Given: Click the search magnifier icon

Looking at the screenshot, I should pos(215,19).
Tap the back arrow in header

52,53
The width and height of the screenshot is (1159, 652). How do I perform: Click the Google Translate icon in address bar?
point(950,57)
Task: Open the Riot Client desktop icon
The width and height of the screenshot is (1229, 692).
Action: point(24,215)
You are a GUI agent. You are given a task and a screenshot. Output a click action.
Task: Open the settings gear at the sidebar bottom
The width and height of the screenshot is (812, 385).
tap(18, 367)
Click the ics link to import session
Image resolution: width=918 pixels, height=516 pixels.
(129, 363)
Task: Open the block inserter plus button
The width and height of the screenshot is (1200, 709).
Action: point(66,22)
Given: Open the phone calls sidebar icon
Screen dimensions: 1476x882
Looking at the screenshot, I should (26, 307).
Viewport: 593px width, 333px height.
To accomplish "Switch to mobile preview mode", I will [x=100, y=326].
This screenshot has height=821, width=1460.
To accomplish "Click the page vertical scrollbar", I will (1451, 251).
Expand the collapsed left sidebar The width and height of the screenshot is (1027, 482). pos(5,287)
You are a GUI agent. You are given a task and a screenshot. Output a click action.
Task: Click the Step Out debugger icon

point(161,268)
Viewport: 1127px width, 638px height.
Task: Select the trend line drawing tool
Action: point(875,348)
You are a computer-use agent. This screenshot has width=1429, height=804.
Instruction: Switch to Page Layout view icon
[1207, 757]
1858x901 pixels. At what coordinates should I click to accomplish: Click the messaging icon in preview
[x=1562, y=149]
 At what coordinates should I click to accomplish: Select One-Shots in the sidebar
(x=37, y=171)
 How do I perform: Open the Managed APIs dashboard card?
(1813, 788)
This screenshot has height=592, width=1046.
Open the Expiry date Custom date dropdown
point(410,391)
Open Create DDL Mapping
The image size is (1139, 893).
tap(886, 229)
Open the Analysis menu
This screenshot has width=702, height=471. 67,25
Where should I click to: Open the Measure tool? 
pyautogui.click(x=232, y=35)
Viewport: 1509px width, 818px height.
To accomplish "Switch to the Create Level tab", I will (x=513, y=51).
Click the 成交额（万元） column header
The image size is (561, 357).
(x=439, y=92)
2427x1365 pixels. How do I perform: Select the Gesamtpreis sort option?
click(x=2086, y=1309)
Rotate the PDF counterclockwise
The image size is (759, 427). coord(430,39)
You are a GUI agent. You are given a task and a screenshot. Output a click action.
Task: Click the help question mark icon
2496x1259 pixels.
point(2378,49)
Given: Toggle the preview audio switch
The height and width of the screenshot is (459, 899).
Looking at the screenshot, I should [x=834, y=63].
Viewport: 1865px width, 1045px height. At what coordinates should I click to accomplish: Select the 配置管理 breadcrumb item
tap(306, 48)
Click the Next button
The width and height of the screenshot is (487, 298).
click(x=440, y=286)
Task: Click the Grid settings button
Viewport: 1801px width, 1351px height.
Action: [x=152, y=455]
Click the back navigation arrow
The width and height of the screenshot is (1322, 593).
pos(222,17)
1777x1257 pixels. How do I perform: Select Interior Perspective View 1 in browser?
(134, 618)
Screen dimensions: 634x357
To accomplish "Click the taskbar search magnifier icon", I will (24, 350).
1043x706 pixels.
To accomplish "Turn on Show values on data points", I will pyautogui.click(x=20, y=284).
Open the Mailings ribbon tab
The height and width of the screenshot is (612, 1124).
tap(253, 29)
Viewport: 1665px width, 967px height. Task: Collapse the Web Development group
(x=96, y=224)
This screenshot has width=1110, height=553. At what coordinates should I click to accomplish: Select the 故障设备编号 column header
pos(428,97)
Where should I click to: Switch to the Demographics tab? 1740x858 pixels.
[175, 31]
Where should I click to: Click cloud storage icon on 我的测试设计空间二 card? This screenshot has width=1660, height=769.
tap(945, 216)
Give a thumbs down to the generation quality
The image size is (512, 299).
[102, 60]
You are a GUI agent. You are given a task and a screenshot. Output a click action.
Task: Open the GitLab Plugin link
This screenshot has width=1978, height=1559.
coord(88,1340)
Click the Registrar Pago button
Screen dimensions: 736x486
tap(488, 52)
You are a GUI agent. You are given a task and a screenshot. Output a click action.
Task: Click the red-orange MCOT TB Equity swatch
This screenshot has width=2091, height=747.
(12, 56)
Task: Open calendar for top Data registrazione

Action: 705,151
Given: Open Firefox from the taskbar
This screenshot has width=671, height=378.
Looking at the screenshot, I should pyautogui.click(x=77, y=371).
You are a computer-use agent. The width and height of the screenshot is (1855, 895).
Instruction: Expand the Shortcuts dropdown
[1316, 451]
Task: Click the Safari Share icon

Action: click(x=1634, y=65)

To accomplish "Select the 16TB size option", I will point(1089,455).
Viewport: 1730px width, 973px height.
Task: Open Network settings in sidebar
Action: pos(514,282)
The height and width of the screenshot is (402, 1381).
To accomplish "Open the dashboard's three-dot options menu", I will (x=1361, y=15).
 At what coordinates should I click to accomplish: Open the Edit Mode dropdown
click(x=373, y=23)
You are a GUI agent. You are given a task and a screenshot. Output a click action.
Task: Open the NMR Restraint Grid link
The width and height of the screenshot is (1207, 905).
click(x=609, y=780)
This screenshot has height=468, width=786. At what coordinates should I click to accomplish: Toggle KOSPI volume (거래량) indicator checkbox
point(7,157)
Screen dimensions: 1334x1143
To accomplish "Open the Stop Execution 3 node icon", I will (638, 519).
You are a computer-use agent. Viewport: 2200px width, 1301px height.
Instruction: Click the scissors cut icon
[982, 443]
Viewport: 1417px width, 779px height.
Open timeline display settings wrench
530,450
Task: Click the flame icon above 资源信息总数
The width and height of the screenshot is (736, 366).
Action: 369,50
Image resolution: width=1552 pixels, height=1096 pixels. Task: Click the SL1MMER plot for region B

What is expected => Return exactly the lines from the beginning of the data above through the one containing "This screenshot has height=592, width=1046.", please. Include both end lines and add nothing else.

Result of the task =>
Given: Click the search magnifier icon

Looking at the screenshot, I should pos(215,19).
Tap the back arrow in header

52,53
The width and height of the screenshot is (1159, 652). How do I perform: Click the Google Translate icon in address bar?
point(950,57)
Task: Open the Riot Client desktop icon
The width and height of the screenshot is (1229, 692).
Action: point(24,215)
You are a GUI agent. You are given a task and a screenshot. Output a click action.
Task: Open the settings gear at the sidebar bottom
The width and height of the screenshot is (812, 385).
tap(18, 367)
Click the ics link to import session
Image resolution: width=918 pixels, height=516 pixels.
(129, 363)
Task: Open the block inserter plus button
The width and height of the screenshot is (1200, 709).
Action: point(66,22)
Given: Open the phone calls sidebar icon
Screen dimensions: 1476x882
Looking at the screenshot, I should (26, 307).
Viewport: 593px width, 333px height.
To accomplish "Switch to mobile preview mode", I will [x=100, y=326].
This screenshot has height=821, width=1460.
To accomplish "Click the page vertical scrollbar", I will (1451, 251).
Expand the collapsed left sidebar The width and height of the screenshot is (1027, 482). pos(5,287)
You are a GUI agent. You are given a task and a screenshot. Output a click action.
Task: Click the Step Out debugger icon

point(161,268)
Viewport: 1127px width, 638px height.
Task: Select the trend line drawing tool
Action: point(875,348)
You are a computer-use agent. This screenshot has width=1429, height=804.
Instruction: Switch to Page Layout view icon
[1207, 757]
1858x901 pixels. At what coordinates should I click to accomplish: Click the messaging icon in preview
[x=1562, y=149]
 At what coordinates should I click to accomplish: Select One-Shots in the sidebar
(x=37, y=171)
 How do I perform: Open the Managed APIs dashboard card?
(1813, 788)
This screenshot has height=592, width=1046.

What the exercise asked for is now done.